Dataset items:
***

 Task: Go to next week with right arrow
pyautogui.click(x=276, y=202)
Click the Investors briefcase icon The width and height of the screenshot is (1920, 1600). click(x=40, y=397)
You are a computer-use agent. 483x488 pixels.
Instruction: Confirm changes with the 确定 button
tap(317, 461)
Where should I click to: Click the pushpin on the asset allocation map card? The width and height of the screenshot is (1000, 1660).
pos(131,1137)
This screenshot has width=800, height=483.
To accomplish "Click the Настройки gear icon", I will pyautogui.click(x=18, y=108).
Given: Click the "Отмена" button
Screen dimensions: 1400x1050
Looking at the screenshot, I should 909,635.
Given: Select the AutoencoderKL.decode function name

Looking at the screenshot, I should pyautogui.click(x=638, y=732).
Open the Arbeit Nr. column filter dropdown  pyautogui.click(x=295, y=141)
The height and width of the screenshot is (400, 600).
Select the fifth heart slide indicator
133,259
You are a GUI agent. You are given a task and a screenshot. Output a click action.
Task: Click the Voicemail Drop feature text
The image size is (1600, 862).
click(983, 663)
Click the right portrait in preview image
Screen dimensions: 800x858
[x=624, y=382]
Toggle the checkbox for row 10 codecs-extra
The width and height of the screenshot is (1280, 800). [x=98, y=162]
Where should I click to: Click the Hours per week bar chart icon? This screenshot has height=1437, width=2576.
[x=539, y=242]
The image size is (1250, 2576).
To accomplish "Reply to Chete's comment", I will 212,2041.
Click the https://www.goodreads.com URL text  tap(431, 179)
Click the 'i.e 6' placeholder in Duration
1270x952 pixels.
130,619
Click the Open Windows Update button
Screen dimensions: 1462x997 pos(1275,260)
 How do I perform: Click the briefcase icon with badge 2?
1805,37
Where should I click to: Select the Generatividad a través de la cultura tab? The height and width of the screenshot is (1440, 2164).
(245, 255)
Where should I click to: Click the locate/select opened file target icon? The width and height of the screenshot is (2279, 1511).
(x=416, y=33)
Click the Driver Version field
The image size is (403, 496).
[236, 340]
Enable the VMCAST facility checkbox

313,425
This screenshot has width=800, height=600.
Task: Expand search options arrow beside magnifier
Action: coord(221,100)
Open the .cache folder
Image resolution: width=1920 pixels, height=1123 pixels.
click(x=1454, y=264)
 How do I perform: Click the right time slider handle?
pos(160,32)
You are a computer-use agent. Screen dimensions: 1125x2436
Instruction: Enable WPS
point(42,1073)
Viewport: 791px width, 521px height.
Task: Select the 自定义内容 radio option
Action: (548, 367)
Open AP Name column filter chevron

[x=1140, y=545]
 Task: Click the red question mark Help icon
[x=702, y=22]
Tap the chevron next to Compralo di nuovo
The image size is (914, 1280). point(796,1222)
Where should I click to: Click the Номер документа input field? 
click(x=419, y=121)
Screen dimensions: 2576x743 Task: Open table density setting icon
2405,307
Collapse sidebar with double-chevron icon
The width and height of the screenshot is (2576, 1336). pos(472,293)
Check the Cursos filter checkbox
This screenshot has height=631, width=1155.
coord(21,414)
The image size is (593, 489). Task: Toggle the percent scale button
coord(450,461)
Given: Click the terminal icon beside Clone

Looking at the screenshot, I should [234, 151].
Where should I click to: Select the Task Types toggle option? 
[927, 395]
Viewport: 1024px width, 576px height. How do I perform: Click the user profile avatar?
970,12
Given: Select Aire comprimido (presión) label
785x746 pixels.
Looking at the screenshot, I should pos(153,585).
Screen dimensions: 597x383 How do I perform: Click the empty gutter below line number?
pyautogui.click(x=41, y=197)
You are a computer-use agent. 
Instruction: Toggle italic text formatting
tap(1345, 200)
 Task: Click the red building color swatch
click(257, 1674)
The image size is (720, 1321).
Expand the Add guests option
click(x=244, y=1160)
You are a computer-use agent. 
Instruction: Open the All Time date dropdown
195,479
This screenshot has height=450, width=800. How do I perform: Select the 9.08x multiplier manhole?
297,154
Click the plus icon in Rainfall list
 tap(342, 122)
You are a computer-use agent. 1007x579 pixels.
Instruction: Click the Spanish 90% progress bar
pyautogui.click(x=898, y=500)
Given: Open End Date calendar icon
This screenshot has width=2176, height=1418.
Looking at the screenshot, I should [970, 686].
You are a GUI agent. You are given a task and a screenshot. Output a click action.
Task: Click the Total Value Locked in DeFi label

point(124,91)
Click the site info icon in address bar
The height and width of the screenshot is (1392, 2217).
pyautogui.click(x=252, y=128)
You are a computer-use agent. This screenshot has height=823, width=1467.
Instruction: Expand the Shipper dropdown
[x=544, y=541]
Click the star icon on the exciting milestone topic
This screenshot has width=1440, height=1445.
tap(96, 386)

***

▶ EXERCISE INSTRUCTIONS
Reproduce each of the items above word for word, in their original order.

▶ ANSWER TO THIS TASK
 Task: Go to next week with right arrow
pyautogui.click(x=276, y=202)
Click the Investors briefcase icon The width and height of the screenshot is (1920, 1600). click(x=40, y=397)
You are a computer-use agent. 483x488 pixels.
Instruction: Confirm changes with the 确定 button
tap(317, 461)
Where should I click to: Click the pushpin on the asset allocation map card? The width and height of the screenshot is (1000, 1660).
pos(131,1137)
This screenshot has width=800, height=483.
To accomplish "Click the Настройки gear icon", I will pyautogui.click(x=18, y=108).
Given: Click the "Отмена" button
Screen dimensions: 1400x1050
Looking at the screenshot, I should 909,635.
Given: Select the AutoencoderKL.decode function name

Looking at the screenshot, I should pyautogui.click(x=638, y=732).
Open the Arbeit Nr. column filter dropdown  pyautogui.click(x=295, y=141)
The height and width of the screenshot is (400, 600).
Select the fifth heart slide indicator
133,259
You are a GUI agent. You are given a task and a screenshot. Output a click action.
Task: Click the Voicemail Drop feature text
The image size is (1600, 862).
click(983, 663)
Click the right portrait in preview image
Screen dimensions: 800x858
[x=624, y=382]
Toggle the checkbox for row 10 codecs-extra
The width and height of the screenshot is (1280, 800). [x=98, y=162]
Where should I click to: Click the Hours per week bar chart icon? This screenshot has height=1437, width=2576.
[x=539, y=242]
The image size is (1250, 2576).
To accomplish "Reply to Chete's comment", I will 212,2041.
Click the https://www.goodreads.com URL text  tap(431, 179)
Click the 'i.e 6' placeholder in Duration
1270x952 pixels.
130,619
Click the Open Windows Update button
Screen dimensions: 1462x997 pos(1275,260)
 How do I perform: Click the briefcase icon with badge 2?
1805,37
Where should I click to: Select the Generatividad a través de la cultura tab? The height and width of the screenshot is (1440, 2164).
(245, 255)
Where should I click to: Click the locate/select opened file target icon? The width and height of the screenshot is (2279, 1511).
(x=416, y=33)
Click the Driver Version field
The image size is (403, 496).
[236, 340]
Enable the VMCAST facility checkbox

313,425
This screenshot has width=800, height=600.
Task: Expand search options arrow beside magnifier
Action: coord(221,100)
Open the .cache folder
Image resolution: width=1920 pixels, height=1123 pixels.
click(x=1454, y=264)
 How do I perform: Click the right time slider handle?
pos(160,32)
You are a computer-use agent. Screen dimensions: 1125x2436
Instruction: Enable WPS
point(42,1073)
Viewport: 791px width, 521px height.
Task: Select the 自定义内容 radio option
Action: (548, 367)
Open AP Name column filter chevron

[x=1140, y=545]
 Task: Click the red question mark Help icon
[x=702, y=22]
Tap the chevron next to Compralo di nuovo
The image size is (914, 1280). point(796,1222)
Where should I click to: Click the Номер документа input field? 
click(x=419, y=121)
Screen dimensions: 2576x743 Task: Open table density setting icon
2405,307
Collapse sidebar with double-chevron icon
The width and height of the screenshot is (2576, 1336). pos(472,293)
Check the Cursos filter checkbox
This screenshot has height=631, width=1155.
coord(21,414)
The image size is (593, 489). Task: Toggle the percent scale button
coord(450,461)
Given: Click the terminal icon beside Clone

Looking at the screenshot, I should [234, 151].
Where should I click to: Select the Task Types toggle option? 
[927, 395]
Viewport: 1024px width, 576px height. How do I perform: Click the user profile avatar?
970,12
Given: Select Aire comprimido (presión) label
785x746 pixels.
Looking at the screenshot, I should pos(153,585).
Screen dimensions: 597x383 How do I perform: Click the empty gutter below line number?
pyautogui.click(x=41, y=197)
You are a computer-use agent. 
Instruction: Toggle italic text formatting
tap(1345, 200)
 Task: Click the red building color swatch
click(257, 1674)
The image size is (720, 1321).
Expand the Add guests option
click(x=244, y=1160)
You are a computer-use agent. 
Instruction: Open the All Time date dropdown
195,479
This screenshot has height=450, width=800. How do I perform: Select the 9.08x multiplier manhole?
297,154
Click the plus icon in Rainfall list
 tap(342, 122)
You are a computer-use agent. 1007x579 pixels.
Instruction: Click the Spanish 90% progress bar
pyautogui.click(x=898, y=500)
Given: Open End Date calendar icon
This screenshot has width=2176, height=1418.
Looking at the screenshot, I should [970, 686].
You are a GUI agent. You are given a task and a screenshot. Output a click action.
Task: Click the Total Value Locked in DeFi label

point(124,91)
Click the site info icon in address bar
The height and width of the screenshot is (1392, 2217).
pyautogui.click(x=252, y=128)
You are a computer-use agent. This screenshot has height=823, width=1467.
Instruction: Expand the Shipper dropdown
[x=544, y=541]
Click the star icon on the exciting milestone topic
This screenshot has width=1440, height=1445.
tap(96, 386)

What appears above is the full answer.